但是在那一年我拿出了我自己最喜欢的二十幅作品,一共凑了四万块钱,当然还有更多的光伏人他们在支持我们,最后我们打了这口井,这口井在打成的时候,我记得是当年的十月份,十一期间我们在那里打的这口井,当这口井打完之后,这个出水的时候,天降瑞雪就那一刻,天降瑞雪,所以还是出现了瑞象,而且这口井值得说的是,它不是一口简单的井,它是一口道法自然的太阳能井,为什么呢?因为在甘孜这个地方他属于农网的末端,他的供电质量非常差,所以这口井一百米深它是需要泵水系统的,而在农网末端的时候它的电能质量非常差,或者经常是要停电的,当我们需要用水的时候,这口井是泵不出水来的,所以在这口井之上我们又做了第二个方案,为它做了一个太阳能的供电系统。为他的水泵进行了电源的提供,而这个当时我们做这口井的时候,我们做的是那种离网和并网的双模式切换系统,也就是说他的电网可以用的时候,我们有蓄电池,就用他的电网电,当电网开始失压开始断电的时候,我们太阳能系统无缝切换,双模式马上就切换到了我们的太阳能系统上,所以这口井是一口我们叫做道法自然的一口太阳能水井,它解决的一方百姓多年以来的生存问题,这是一件我这么多年津津乐道的一件事情。

**所给数据行:**
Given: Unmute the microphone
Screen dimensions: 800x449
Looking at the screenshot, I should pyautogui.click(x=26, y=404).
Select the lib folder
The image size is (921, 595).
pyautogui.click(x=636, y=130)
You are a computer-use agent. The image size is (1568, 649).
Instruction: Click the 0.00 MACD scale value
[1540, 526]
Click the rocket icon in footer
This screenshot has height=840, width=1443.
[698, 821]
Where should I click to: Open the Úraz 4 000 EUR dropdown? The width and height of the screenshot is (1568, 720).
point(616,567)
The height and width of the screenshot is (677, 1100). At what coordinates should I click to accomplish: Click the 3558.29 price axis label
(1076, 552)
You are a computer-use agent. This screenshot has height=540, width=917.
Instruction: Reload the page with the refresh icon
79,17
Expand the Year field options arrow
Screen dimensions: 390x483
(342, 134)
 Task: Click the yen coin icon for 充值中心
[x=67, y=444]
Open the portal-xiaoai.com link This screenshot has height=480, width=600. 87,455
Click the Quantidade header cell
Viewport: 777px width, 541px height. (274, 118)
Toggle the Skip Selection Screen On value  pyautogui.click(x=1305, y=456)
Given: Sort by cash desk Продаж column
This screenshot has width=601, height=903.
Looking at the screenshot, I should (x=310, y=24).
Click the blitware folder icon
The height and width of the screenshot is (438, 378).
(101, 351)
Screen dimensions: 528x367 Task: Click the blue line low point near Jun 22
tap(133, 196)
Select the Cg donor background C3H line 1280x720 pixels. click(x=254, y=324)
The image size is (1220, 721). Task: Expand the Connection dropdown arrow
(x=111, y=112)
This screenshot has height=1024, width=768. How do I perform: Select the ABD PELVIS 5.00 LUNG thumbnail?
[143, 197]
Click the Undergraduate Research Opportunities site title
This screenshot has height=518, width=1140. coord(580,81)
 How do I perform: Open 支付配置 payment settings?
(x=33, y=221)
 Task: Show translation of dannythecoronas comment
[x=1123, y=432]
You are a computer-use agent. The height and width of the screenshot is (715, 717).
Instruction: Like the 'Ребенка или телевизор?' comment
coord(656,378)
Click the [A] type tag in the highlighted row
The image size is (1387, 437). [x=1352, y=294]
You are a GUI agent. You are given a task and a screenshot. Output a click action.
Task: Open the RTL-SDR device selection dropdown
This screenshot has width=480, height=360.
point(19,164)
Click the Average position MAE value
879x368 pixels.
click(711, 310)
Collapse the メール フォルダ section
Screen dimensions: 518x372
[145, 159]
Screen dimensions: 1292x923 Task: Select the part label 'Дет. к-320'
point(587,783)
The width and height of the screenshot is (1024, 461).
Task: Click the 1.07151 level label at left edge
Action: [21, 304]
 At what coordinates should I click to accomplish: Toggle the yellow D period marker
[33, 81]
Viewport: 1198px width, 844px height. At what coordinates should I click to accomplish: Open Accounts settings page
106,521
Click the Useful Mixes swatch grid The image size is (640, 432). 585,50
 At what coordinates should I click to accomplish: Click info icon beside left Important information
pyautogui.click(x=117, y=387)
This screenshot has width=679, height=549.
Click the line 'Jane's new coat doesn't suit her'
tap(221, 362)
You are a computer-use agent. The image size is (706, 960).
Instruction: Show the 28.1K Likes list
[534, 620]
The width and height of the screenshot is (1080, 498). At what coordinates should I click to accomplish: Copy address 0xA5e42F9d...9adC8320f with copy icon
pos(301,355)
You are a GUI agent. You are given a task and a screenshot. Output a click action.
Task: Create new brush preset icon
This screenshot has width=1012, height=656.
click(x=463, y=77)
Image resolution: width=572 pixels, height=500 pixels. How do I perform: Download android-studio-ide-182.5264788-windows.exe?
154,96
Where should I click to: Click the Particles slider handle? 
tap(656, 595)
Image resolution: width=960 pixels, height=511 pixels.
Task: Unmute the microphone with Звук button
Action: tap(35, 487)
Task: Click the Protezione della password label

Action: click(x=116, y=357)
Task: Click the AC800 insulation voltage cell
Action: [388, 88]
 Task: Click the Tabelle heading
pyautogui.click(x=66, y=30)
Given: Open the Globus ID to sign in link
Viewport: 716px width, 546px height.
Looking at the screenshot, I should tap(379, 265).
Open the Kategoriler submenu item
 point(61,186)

**任务条目 1:**
请把页面摘录中从"但是在那一年我拿出了我自己最"到"这么多年津津乐道的一件事情。"的部分重写一遍，并将其中的"瑞雪"换成"大雪"。
**任务条目 2:**
用两句话概括这段关于甘孜太阳能水井的页面摘录。
**任务条目 3:**
将页面摘录中的这句话译成英文："因为在甘孜这个地方他属于农网的末端,他的供电质量非常差,所以这口井一百米深它是需要泵水系统的,而在农网末端的时候它的电能质量非常差,或者经常是要停电的,当我们需要用水的时候,这口井是泵不出水来的,所以在这口井之上我们又做了第二个方案,为它做了一个太阳能的供电系统。"

**你的答案 1:**
但是在那一年我拿出了我自己最喜欢的二十幅作品,一共凑了四万块钱,当然还有更多的光伏人他们在支持我们,最后我们打了这口井,这口井在打成的时候,我记得是当年的十月份,十一期间我们在那里打的这口井,当这口井打完之后,这个出水的时候,天降大雪就那一刻,天降大雪,所以还是出现了瑞象,而且这口井值得说的是,它不是一口简单的井,它是一口道法自然的太阳能井,为什么呢?因为在甘孜这个地方他属于农网的末端,他的供电质量非常差,所以这口井一百米深它是需要泵水系统的,而在农网末端的时候它的电能质量非常差,或者经常是要停电的,当我们需要用水的时候,这口井是泵不出水来的,所以在这口井之上我们又做了第二个方案,为它做了一个太阳能的供电系统。为他的水泵进行了电源的提供,而这个当时我们做这口井的时候,我们做的是那种离网和并网的双模式切换系统,也就是说他的电网可以用的时候,我们有蓄电池,就用他的电网电,当电网开始失压开始断电的时候,我们太阳能系统无缝切换,双模式马上就切换到了我们的太阳能系统上,所以这口井是一口我们叫做道法自然的一口太阳能水井,它解决的一方百姓多年以来的生存问题,这是一件我这么多年津津乐道的一件事情。

**你的答案 2:**
讲述者拿出自己最喜欢的二十幅作品凑了四万块钱，在许多光伏人的支持下于当年十月份在甘孜打了一口一百米深的井，出水那一刻天降瑞雪。由于当地处于农网末端，供电质量差且常停电，水泵抽不出水，他们又为水泵做了可在电网与太阳能之间无缝切换的双模式供电系统，这口"道法自然的太阳能水井"解决了当地百姓多年来的生存问题。

**你的答案 3:**
Because Ganzi lies at the far end of the rural power grid, its power supply is very poor, so this well, being one hundred meters deep, needs a pumping system; yet at the end of the rural grid the power quality is very poor, or the power often goes out, and when we needed water, the well could not pump any out, so on top of this well we carried out a second plan and built a solar power supply system for it.